The mortgage loan processor will also work with the homeowner insurance carrier to make sure that the subject property has proper insurance and get the invoice for the homeowners insurance so it can be paid at closing.
Underwriting In The Mortgage Loan Process
Once the mortgage loan processor has processed your mortgage loan application, it is then gets submitted to the underwriting department of the mortgage lender and your file is assigned to a mortgage loan underwriter. The mortgage underwriter is the most important person in the mortgage loan processes. The mortgage underwriter is the person who will determine whether your mortgage application gets approved or denied and issues the clear to close. The CTC, CLEAR TO CLOSE, is issued by the underwriter and it means that the mortgage lender is ready to fund the mortgage loan. The mortgage underwriter will review the mortgage loan application, credit report, credit scores, and all the documents that was provided by the mortgage loan processor. If the mortgage loan underwriter sees that everything is in compliance and the mortgage loan applicant meets all of the mortgage lending guidelines, the underwriter will then issue a conditional approval.
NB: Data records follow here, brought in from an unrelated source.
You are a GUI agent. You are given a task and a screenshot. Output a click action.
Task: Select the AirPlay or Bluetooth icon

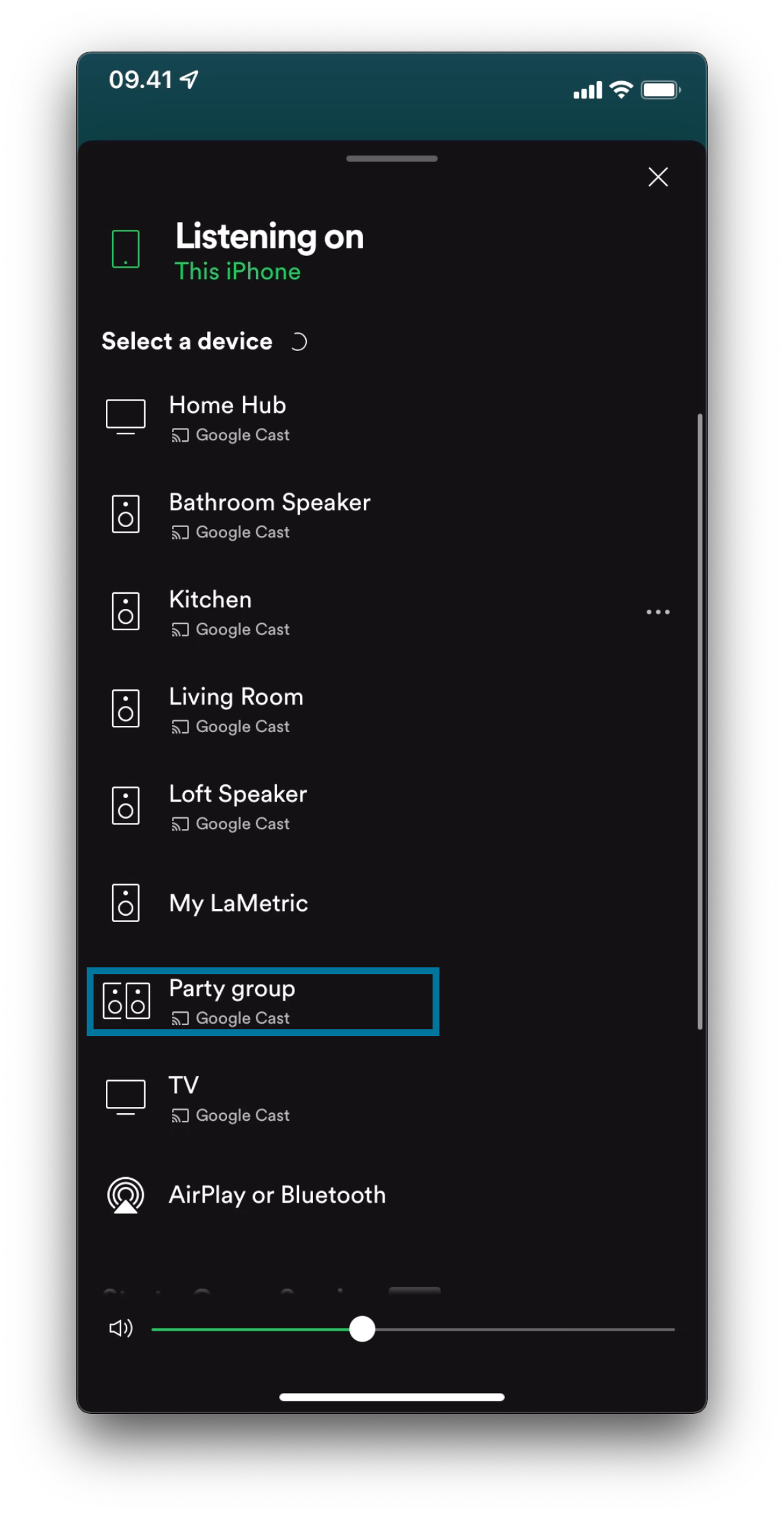127,1195
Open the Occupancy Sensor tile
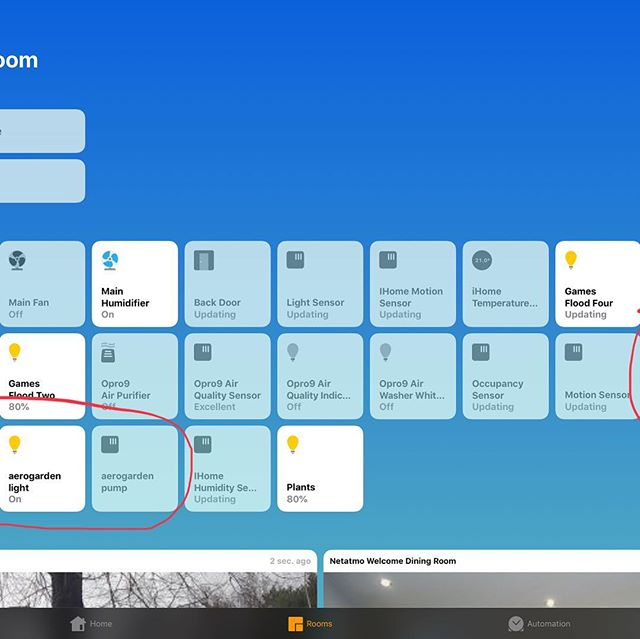The image size is (640, 639). tap(505, 376)
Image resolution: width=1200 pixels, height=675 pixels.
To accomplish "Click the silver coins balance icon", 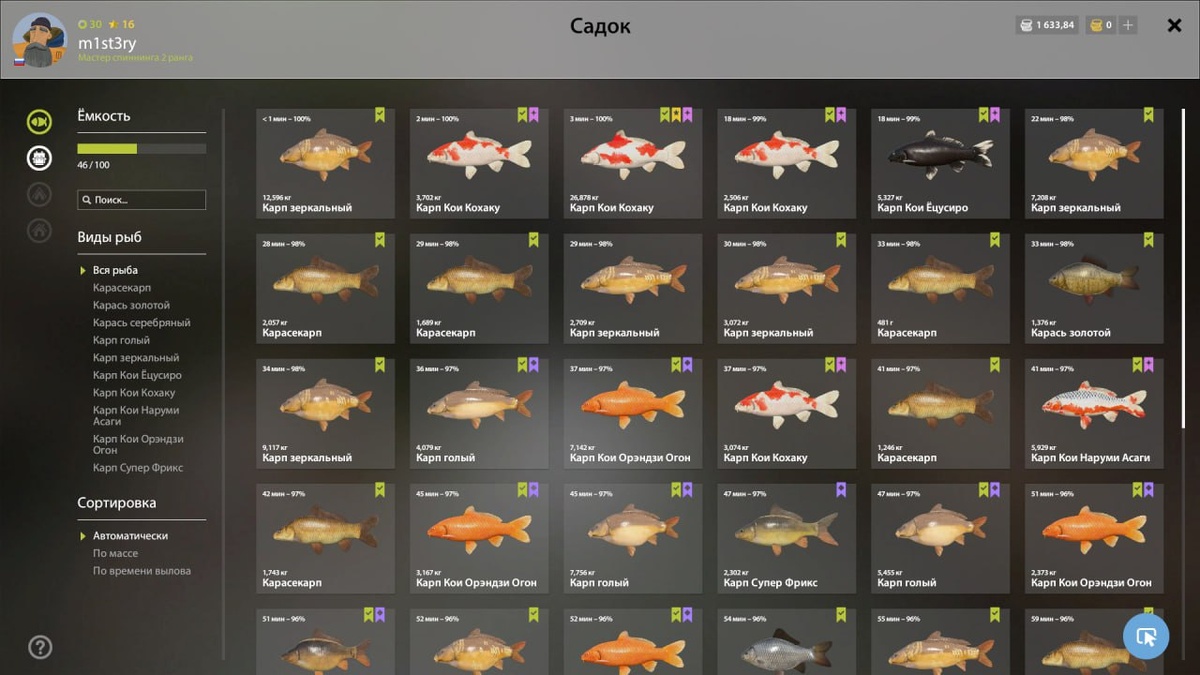I will [1025, 25].
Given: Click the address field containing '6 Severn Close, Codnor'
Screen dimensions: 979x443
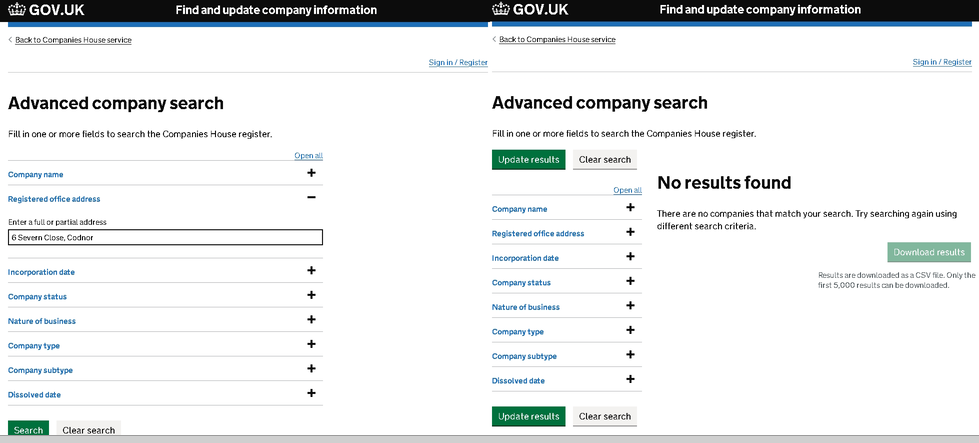Looking at the screenshot, I should pos(165,237).
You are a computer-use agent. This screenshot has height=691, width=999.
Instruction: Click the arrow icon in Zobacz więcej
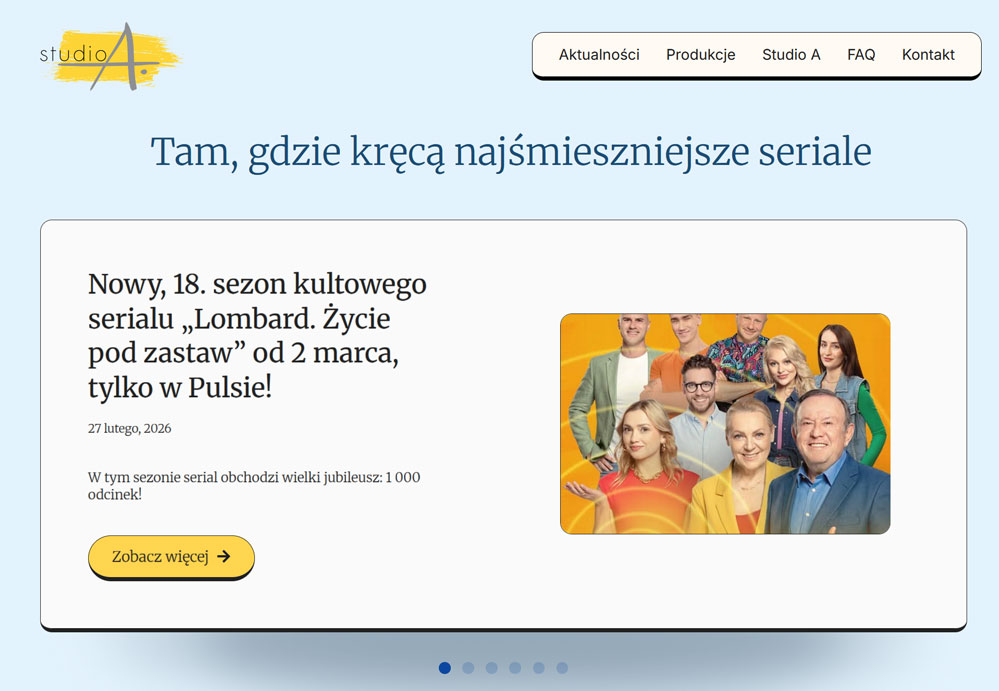pos(224,557)
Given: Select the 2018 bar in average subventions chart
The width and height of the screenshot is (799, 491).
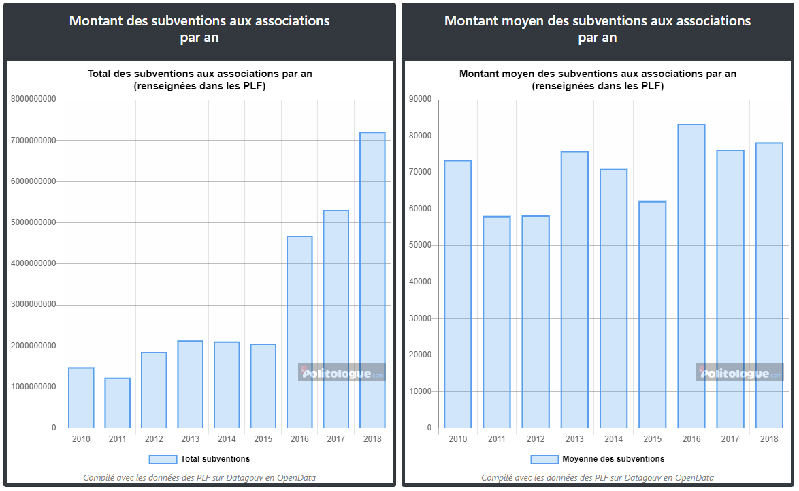Looking at the screenshot, I should [x=768, y=285].
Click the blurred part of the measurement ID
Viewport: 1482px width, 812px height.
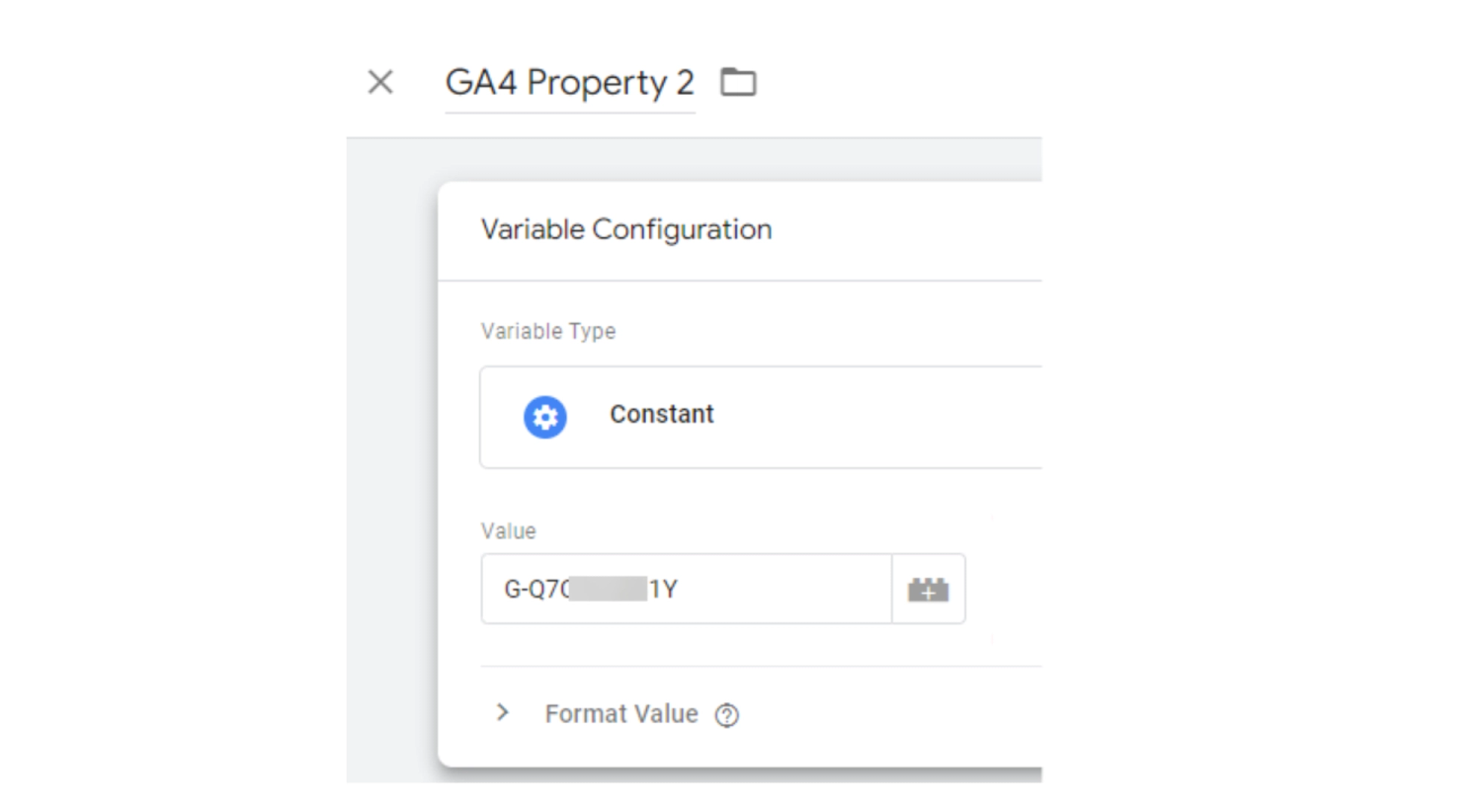[609, 590]
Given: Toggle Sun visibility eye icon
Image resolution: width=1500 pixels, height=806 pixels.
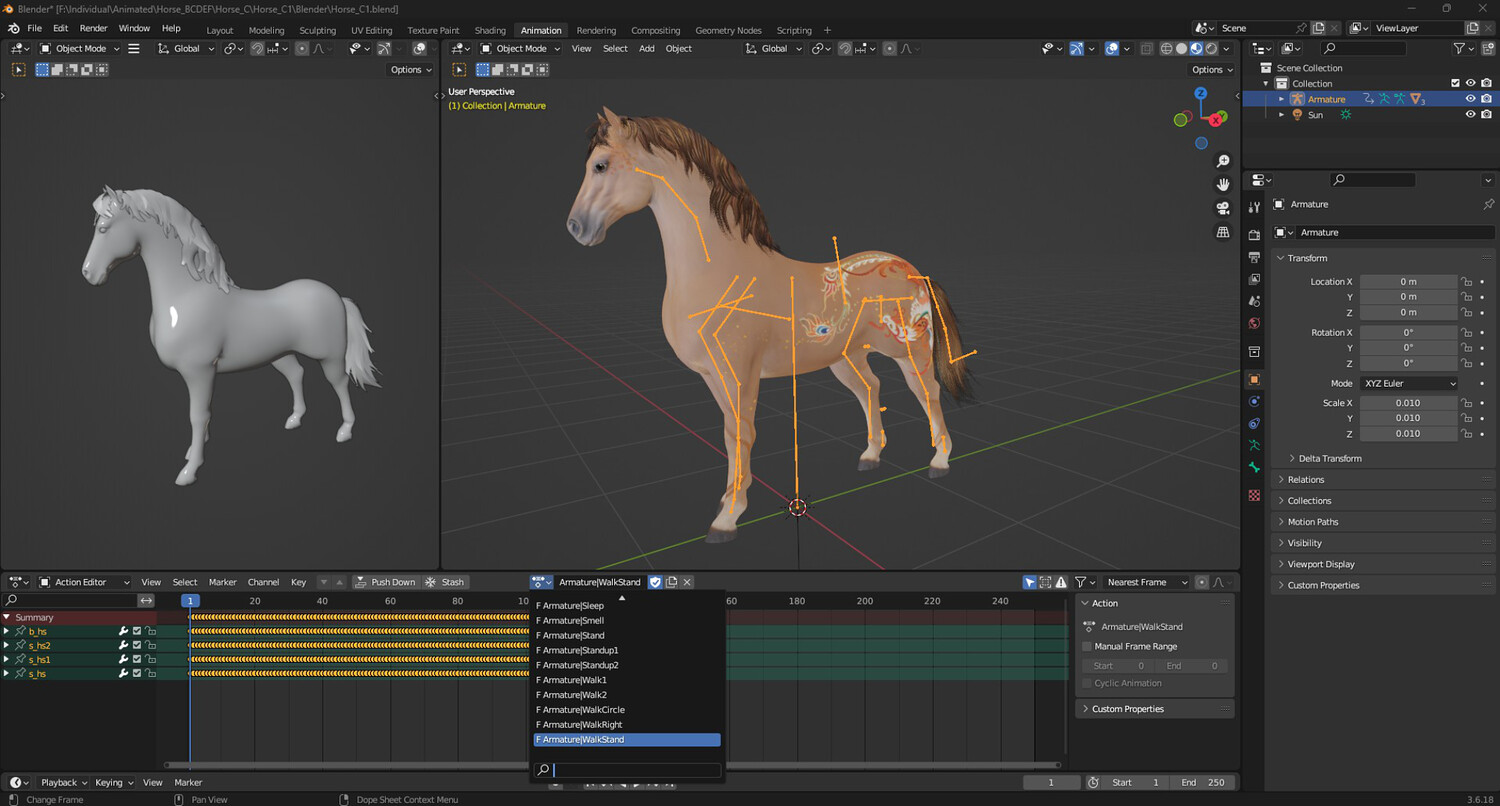Looking at the screenshot, I should tap(1470, 115).
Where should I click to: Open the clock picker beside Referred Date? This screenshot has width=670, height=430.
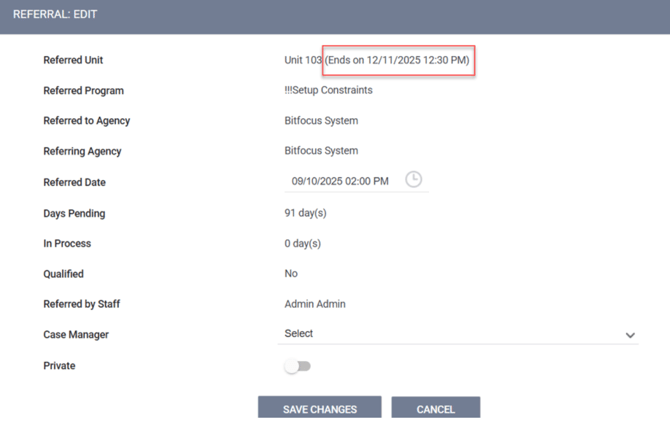(x=413, y=179)
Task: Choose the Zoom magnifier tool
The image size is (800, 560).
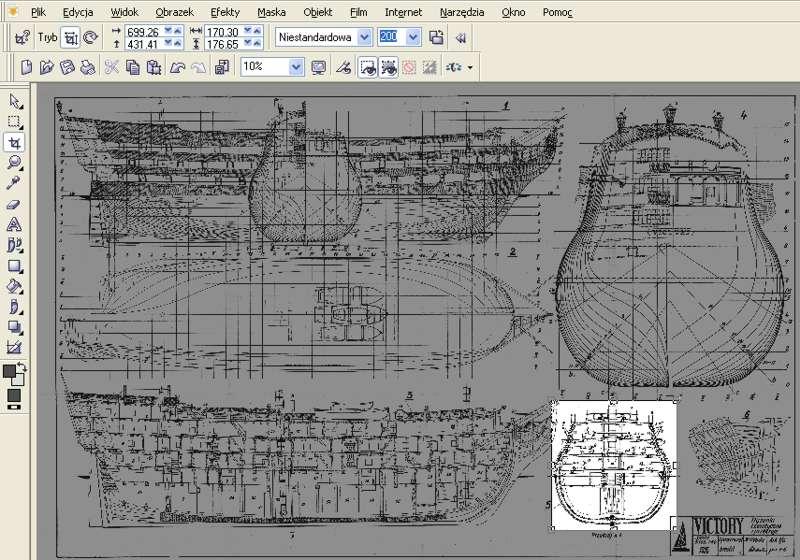Action: (x=14, y=163)
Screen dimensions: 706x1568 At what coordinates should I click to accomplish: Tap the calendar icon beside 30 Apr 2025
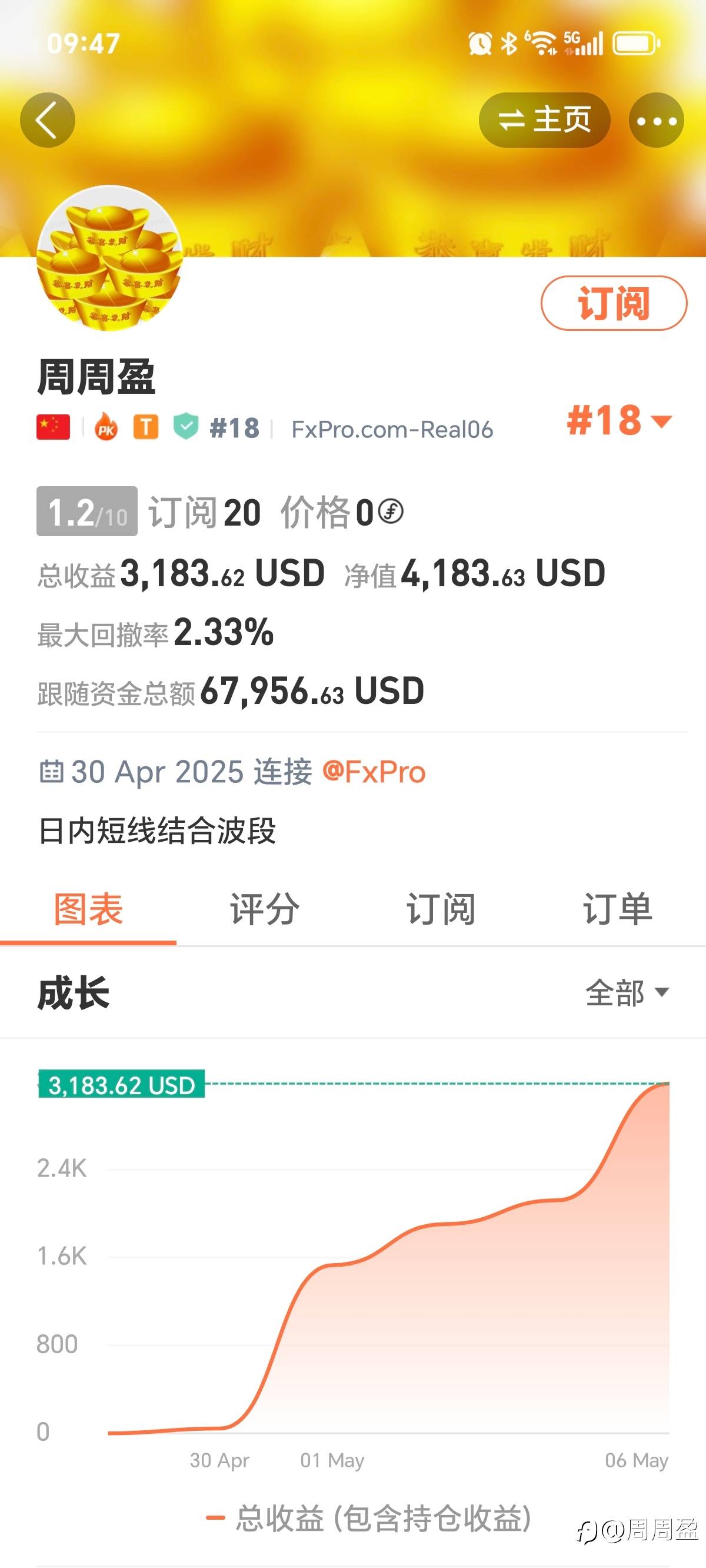tap(52, 771)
What Is A Conditional Approval?
A conditional approval is a mortgage loan approval issued by the mortgage loan underwriter with a list of conditions that the underwriter is requesting. Conditions can be items that was overlooked by the mortgage loan processor such as a recent pay check stub or irregular deposit or it can be that the underwriter does not yet have the appraisal back. Once all of the conditions from the mortgage loan underwriter has been met, then the mortgage loan underwriter will sign off on it and issue a clear to close.
Final Approval And Clear To Close
After all of the conditions have been accumulated by the mortgage loan processor, the processor then submits all the conditions requested by the mortgage loan underwriter for review. Two things can happen during this stage of the mortgage loan process. The mortgage underwriter can sign off on the conditions and issue a clear to close or the mortgage underwriter can find additional conditions from the items provided. If the mortgage underwriter needs additional conditions, then an updated conditional mortgage loan approval is re-issued. The mortgage loan processor needs to repeat this step until the mortgage underwriter signs off and issues a final approval and a clear to close. At this time, the HUD is prepared for both the buyers and sellers.
Mortgage Lenders Docs Sent To Title Company
Once you get a final approval and clear to close and the HUD has been approved by the mortgage lender, the mortgage lender prepare mortgage documents and emails it to the title company. Once the mortgage docs are signed by the home buyer, the wire is sent out to the title company and funds are disbursed.